De igual forma, la infancia es la promesa de un comienzo. Simboliza el espíritu del «comenzar» aún dentro de la herencia genética, social y/o aquellos elementos inconscientes que nos habiten. El hombre adulto es el niño de su infancia. Llevamos esa impronta. Sin embargo, «conservar el alma del niño» se refiere a mantener la promesa del comienzo, aún cuando el campo de lo posible se reduce con el avance del tiempo y de la vida. Es conservar esa vitalidad a pesar de todo aquello que parece determinarnos. Al «crecer» en el conocimiento de uno mismo —dentro del espacio/tiempo que queda— el «el alma de niño» nos llama a sentirnos libres para inventar, para comenzar. De ello se trata el «juego»: de conservar la capacidad de maravillarnos, la ligereza dentro de un mundo que no es ligero. He ahí la ambigüedad: libertad dentro de nuestros propios condicionamientos, aún en los que pueden permanecer anudados en el olvido inconsciente. Liviandad a pesar de toda la pesadez. El «alma de niño» llama a conservar la capacidad de ir hacia lo desconocido, aventurarse, con audacia, sin medir los riesgos, como hacen los niños. Vencer, como adulto, esa falta de impulso, ímpetu, arrebato que muere al anticipar los riesgos. Mantener la audacia ligada a una lucidez responsable implica tener confianza en sí mismo dentro de una situación existencial, y lanzarse igual, con conocimiento del riesgo, al optar por el «impulso del comienzo», la libertad, e «ir» sin preguntarse si uno está listo… Quizás ese sea el aventurarse en lo real con «un alma de niño». Conservar el arrojo de la infancia sin ser infantil. Alcanzar una ligereza lúcida, lúdica dentro de lo serio. Es la verdad de la risa ante la adversidad, ante la tragedia del mundo. Hay sabiduría en esa gravedad liviana.

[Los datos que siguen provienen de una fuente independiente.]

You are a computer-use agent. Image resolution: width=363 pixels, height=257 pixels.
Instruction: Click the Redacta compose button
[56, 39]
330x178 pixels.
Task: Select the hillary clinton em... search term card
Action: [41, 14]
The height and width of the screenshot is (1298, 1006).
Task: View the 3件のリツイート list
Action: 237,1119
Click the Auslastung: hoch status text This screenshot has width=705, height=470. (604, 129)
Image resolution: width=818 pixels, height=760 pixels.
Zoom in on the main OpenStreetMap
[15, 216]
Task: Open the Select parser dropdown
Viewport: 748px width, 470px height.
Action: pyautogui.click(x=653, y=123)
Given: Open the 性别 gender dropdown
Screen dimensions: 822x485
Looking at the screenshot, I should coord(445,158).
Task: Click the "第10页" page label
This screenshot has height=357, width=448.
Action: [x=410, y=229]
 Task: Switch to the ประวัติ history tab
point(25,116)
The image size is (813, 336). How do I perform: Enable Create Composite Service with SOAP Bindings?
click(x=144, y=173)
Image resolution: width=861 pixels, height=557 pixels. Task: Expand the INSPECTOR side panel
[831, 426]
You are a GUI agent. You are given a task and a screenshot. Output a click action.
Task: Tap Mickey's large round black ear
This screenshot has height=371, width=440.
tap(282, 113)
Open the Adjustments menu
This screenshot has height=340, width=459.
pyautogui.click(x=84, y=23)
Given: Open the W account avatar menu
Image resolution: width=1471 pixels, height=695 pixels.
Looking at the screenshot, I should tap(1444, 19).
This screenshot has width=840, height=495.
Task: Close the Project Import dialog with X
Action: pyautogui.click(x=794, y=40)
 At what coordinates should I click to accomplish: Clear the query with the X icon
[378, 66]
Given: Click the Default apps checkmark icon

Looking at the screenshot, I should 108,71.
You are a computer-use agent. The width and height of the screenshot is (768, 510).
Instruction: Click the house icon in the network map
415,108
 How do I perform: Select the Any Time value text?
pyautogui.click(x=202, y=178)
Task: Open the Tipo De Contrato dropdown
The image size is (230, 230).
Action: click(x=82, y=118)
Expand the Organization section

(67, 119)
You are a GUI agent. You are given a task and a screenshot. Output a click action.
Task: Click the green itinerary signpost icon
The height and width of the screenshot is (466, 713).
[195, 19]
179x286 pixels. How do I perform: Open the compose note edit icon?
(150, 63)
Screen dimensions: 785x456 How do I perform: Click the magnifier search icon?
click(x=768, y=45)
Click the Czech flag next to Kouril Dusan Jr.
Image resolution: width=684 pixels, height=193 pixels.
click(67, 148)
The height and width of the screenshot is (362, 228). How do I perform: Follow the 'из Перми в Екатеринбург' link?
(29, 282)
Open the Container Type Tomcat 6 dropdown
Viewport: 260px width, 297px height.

La creatividad está ligada al error, al intento, al encuentro entre la superficie y el espesor. En el «presente» de la niñez dejamos de lado los arrepentimientos del pasado, y las preocupaciones por el futuro. Hay potencia y gozo en el comienzo.

El niño absolutamente despreocupado no existe. Pero como niño sí es capaz de maravillarse y jugar dentro de la severidad que le rodea, a pesar de aquello que percibe, quizás entiende o no, y de todo lo que lleva dentro de sí aún sin conocer. Basta ver a los niños en países en guerra. Basta ver a nuestros niños afligidos, desorientados y todavía sonrientes.

Es difícil desprenderse de las preocupaciones, pero sí podemos recibirlas con «cierta ligereza», manteniendo la capacidad de maravillarnos, del encantamiento. Deseo que todos esos niños marcados con la impronta del desmembramiento, del desgarre, del exilio, puedan conservar, rescatar, esa «alma de niño», esa promesa del «comienzo», esa capacidad de establecer una relación «mágica» con lo real y con el misterio del estar vivo. Les deseo a todos tener cerca el abrigo del amor incondicional de al menos un «otro». Lo fabulo con «alma de niño», al estilo Roberto Benigni en la Vita è Bella, un lector de Dante y algo payaso a la vez, un ser humano digno y bondadoso que con mucha seriedad los cobije, los haga reír, al reírse con lucidez del sentimiento trágico del mundo y de sí mismo.